In plants, the elongation of cis-1,4-polyisoprene (natural rubber, Mr > 106) requires a small trans-allylic diphosphate (≦C20) initiator. The trans-allylic diphosphates are hydrophilic cytosolic compounds, whereas cis-1,4-polyisoprene is hydrophobic and compartmentalised in subcellular rubber particles.

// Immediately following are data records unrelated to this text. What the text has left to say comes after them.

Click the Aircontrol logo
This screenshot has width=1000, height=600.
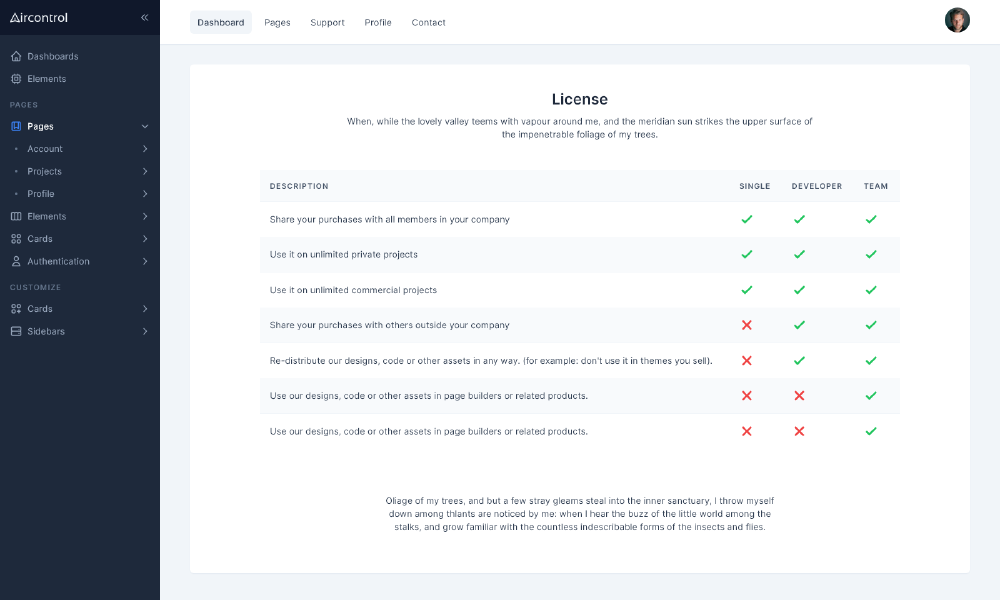click(x=39, y=18)
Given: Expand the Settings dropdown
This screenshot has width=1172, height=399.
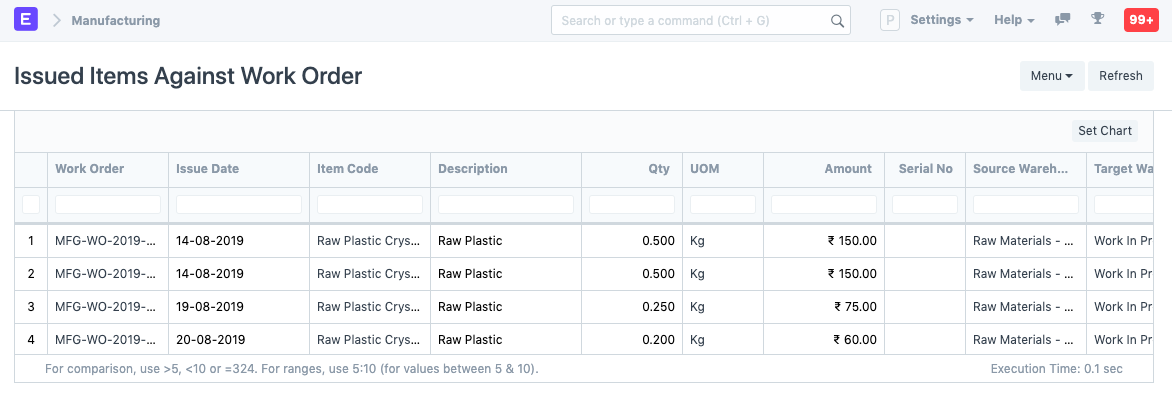Looking at the screenshot, I should tap(942, 20).
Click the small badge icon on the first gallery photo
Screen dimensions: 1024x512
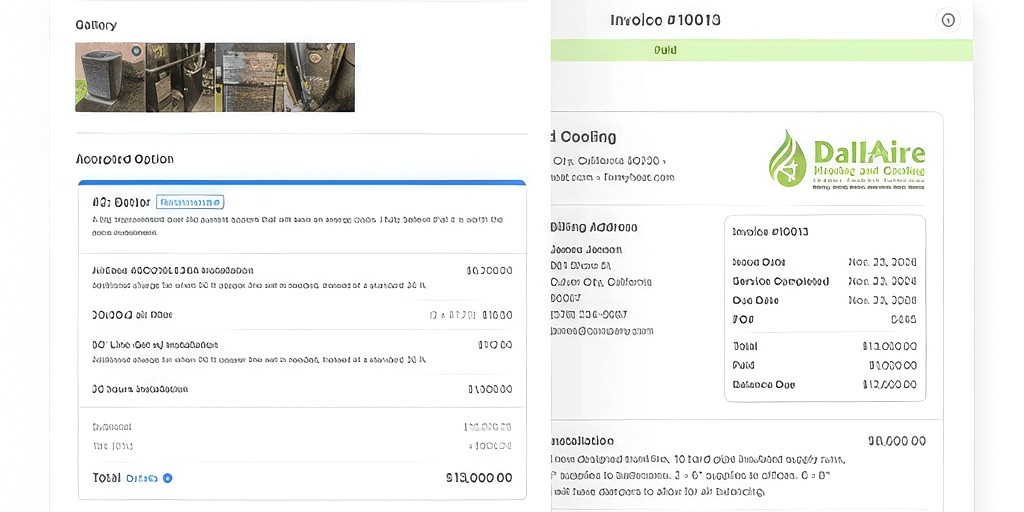pos(136,51)
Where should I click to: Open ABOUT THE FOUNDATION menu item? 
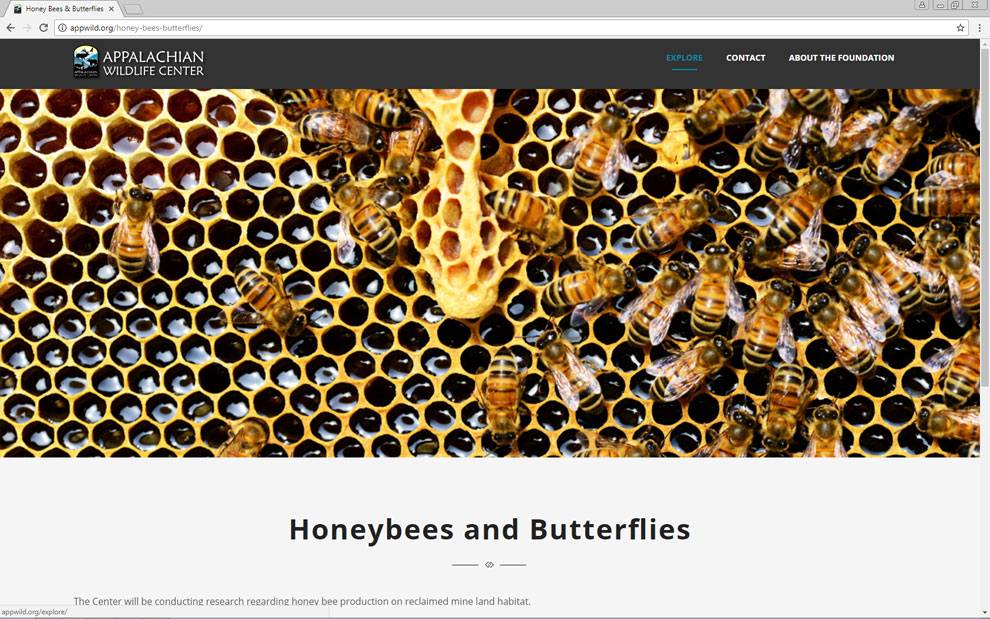(x=841, y=58)
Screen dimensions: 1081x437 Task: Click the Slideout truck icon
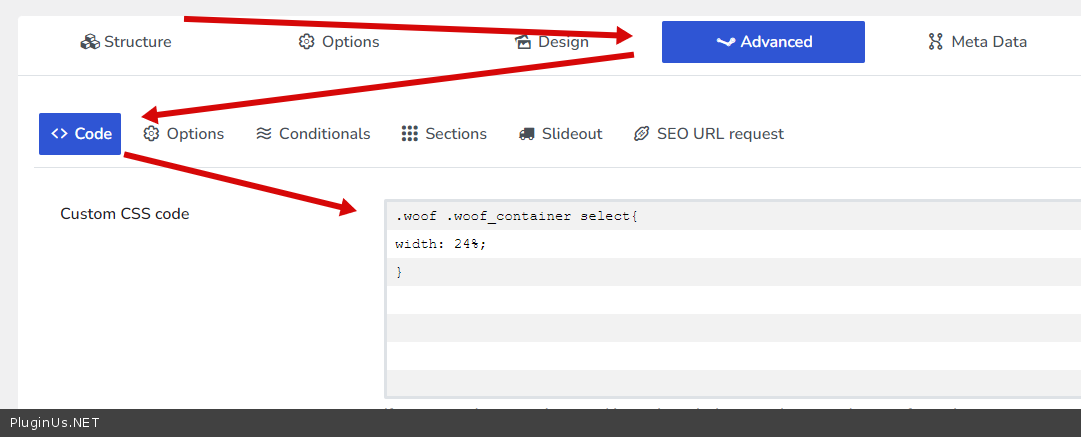click(527, 134)
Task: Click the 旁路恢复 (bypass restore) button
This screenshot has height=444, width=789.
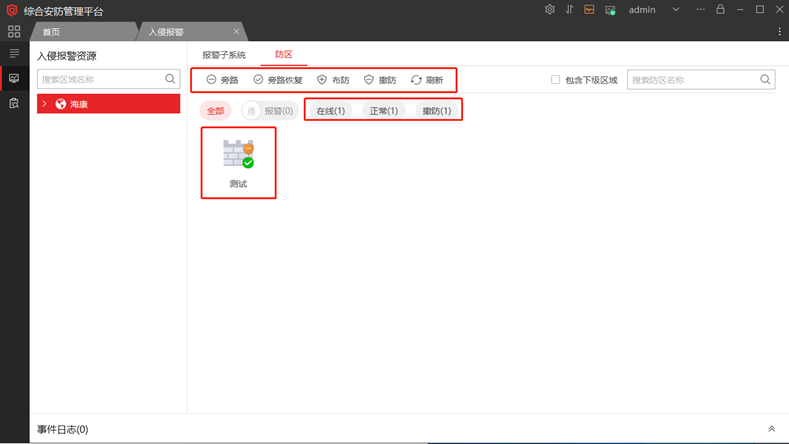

In this paper, it is demonstrated that soluble trans-prenyl transferase from latex of Hevea brasiliensis functions solely as farnesyl diphosphate synthase, and plays no direct role in cis-1,4-polyisoprene elongation. The cis-1,4-prenyl transferase is firmly associated with the H. brasiliensis rubber particle, as is also the case in other rubber-producing species [Archer, B. L., Audley, B. G., Cockbain, E. G. & McSweeney, G. P. (1963) Biochem. J. 89, 565–574; Madhavan, S., Greenblatt, G. A., Foster, M. A. & Benedict, C. R. (1989) Plant Physiol. 89, 506–511; Siler, D. J. & Cornish, K. (1993) Phytochemistry 32, 1097–1102]. The experimental data explain and refute previous reports in which soluble trans-prenyl transferase isolated from H. brasiliensis latex was attributed both trans-prenyl transferase and cis-prenyl transferase activities [Light, D. R. & Dennis, M. S. (1989) J. Biol. Chem. 264, 18589–18597; Light, D. R., Lazarus, R. A. & Dennis, M. S. (1989) J. Biol. Chem. 264, 18598–18607].
Thus, it appears that plant prenyl transferases are comparable to animal enzyme systems in which trans-prenyl transferases are soluble enzymes whilst cis-prenyl transferases are membranebound [Ericcson, J., Runquist, M., Thelin, A., Andersson, M., Chojnacki, T. & Dallner, G. (1992) J. Biol Chem. 268, 832–838].